## [Exercise instructions]
When you print the records below, keep every word exact and leave out the images.

## [Data records]
-*-*-
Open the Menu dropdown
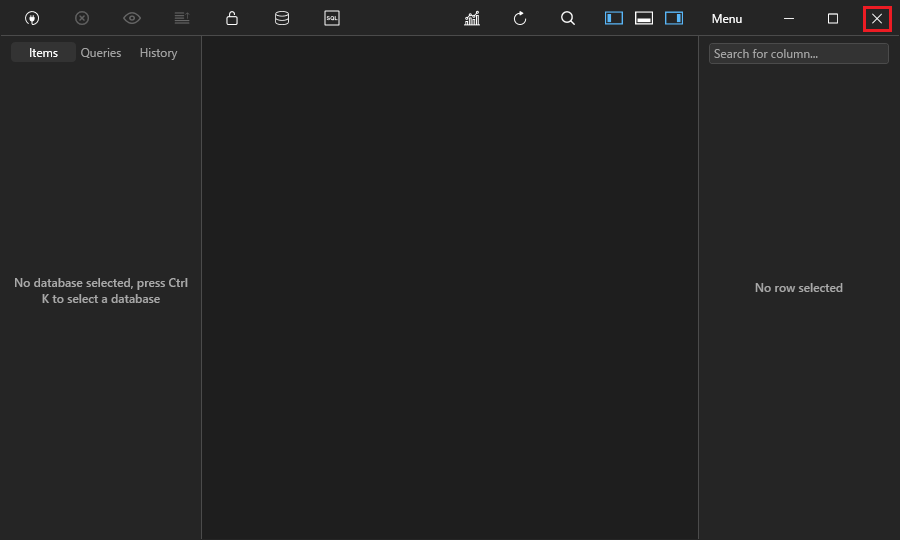The width and height of the screenshot is (900, 540). [727, 19]
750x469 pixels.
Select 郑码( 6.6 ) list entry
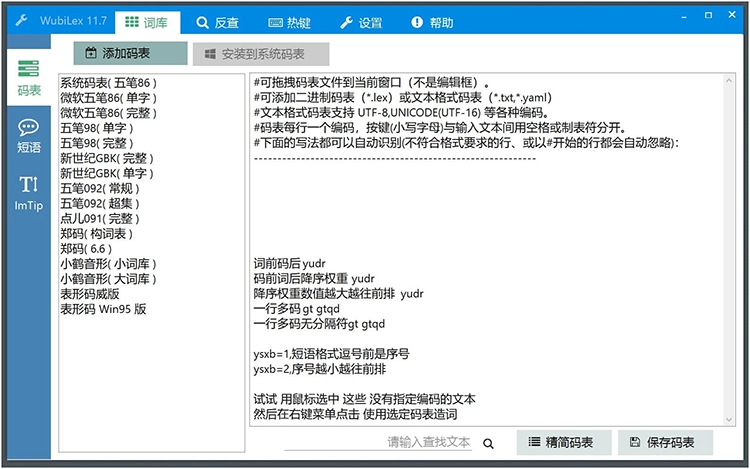pos(85,249)
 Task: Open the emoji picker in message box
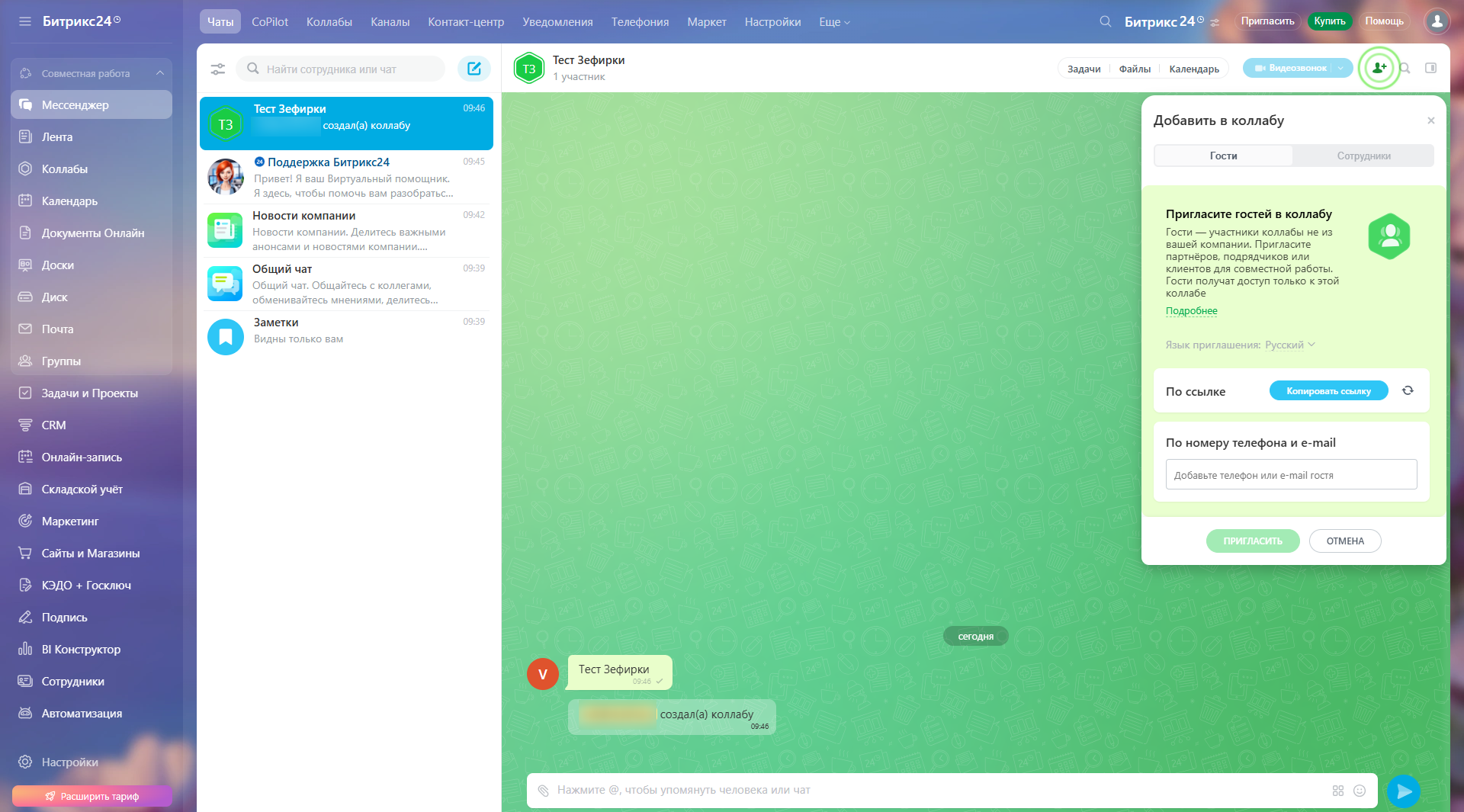click(x=1360, y=791)
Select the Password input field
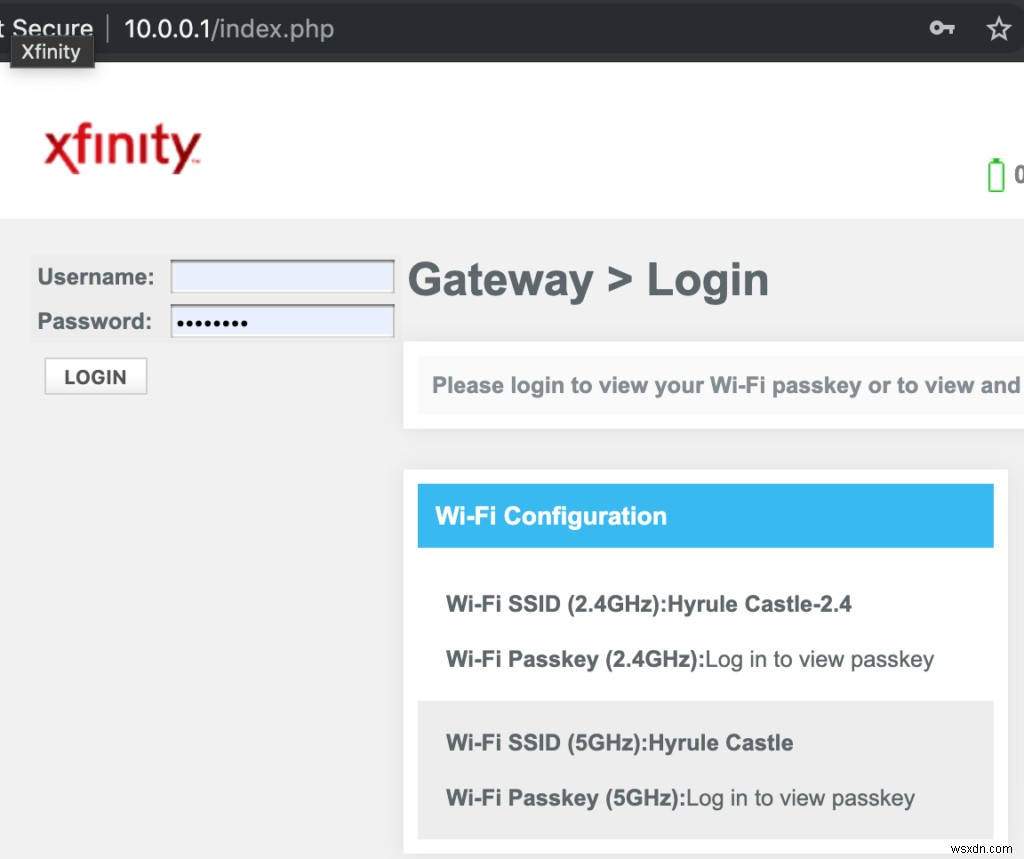The width and height of the screenshot is (1024, 859). point(282,321)
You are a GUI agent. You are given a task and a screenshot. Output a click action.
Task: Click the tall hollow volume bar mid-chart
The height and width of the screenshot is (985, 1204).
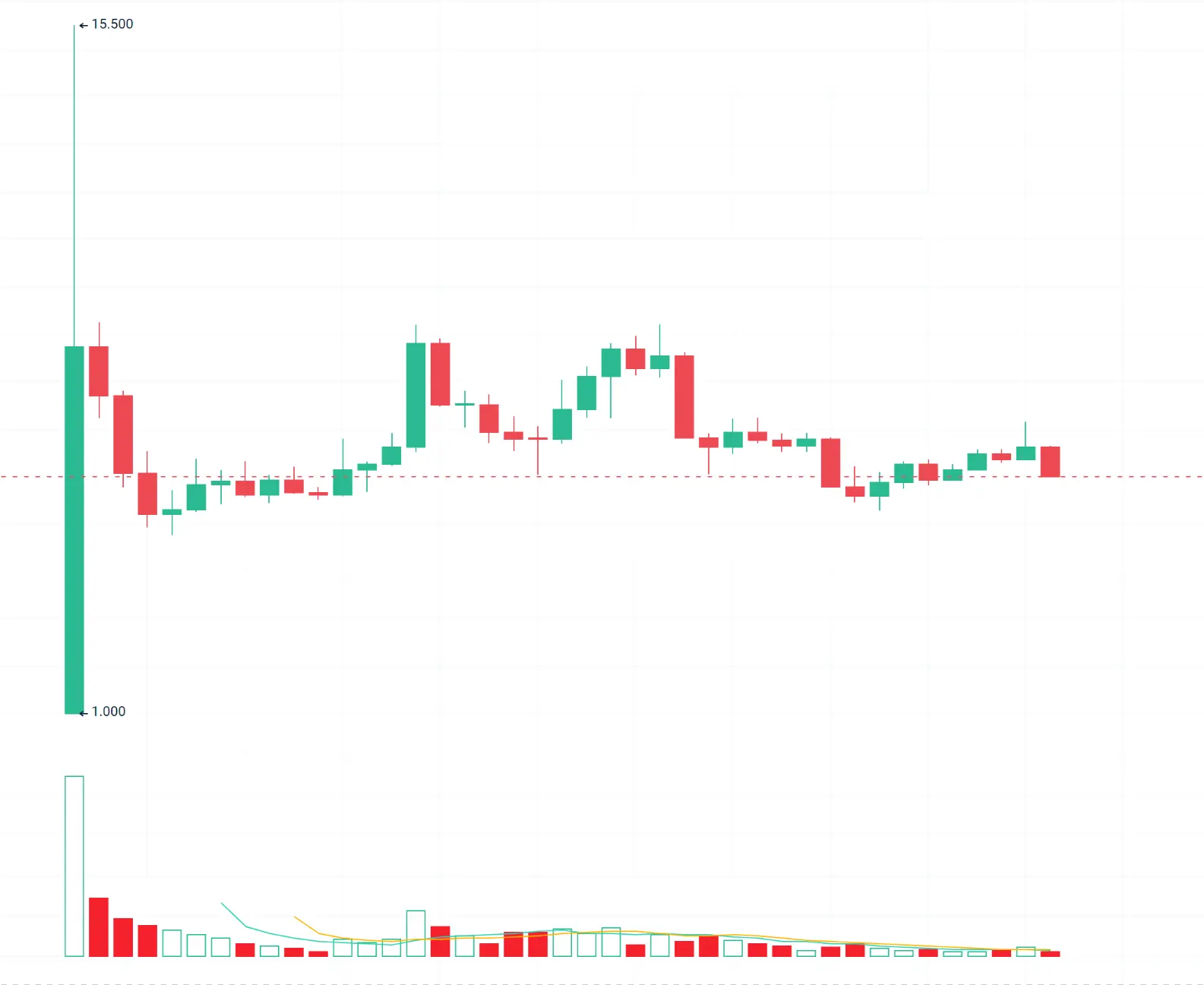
-*-*-
## [Your response]
Open the Menu dropdown
The width and height of the screenshot is (900, 540). [727, 19]
750x469 pixels.
Select 郑码( 6.6 ) list entry
pos(85,249)
 Task: Open the emoji picker in message box
click(x=1360, y=791)
Select the Password input field
The width and height of the screenshot is (1024, 859). point(282,321)
You are a GUI agent. You are given a task and a screenshot. Output a click action.
Task: Click the tall hollow volume bar mid-chart
The height and width of the screenshot is (985, 1204).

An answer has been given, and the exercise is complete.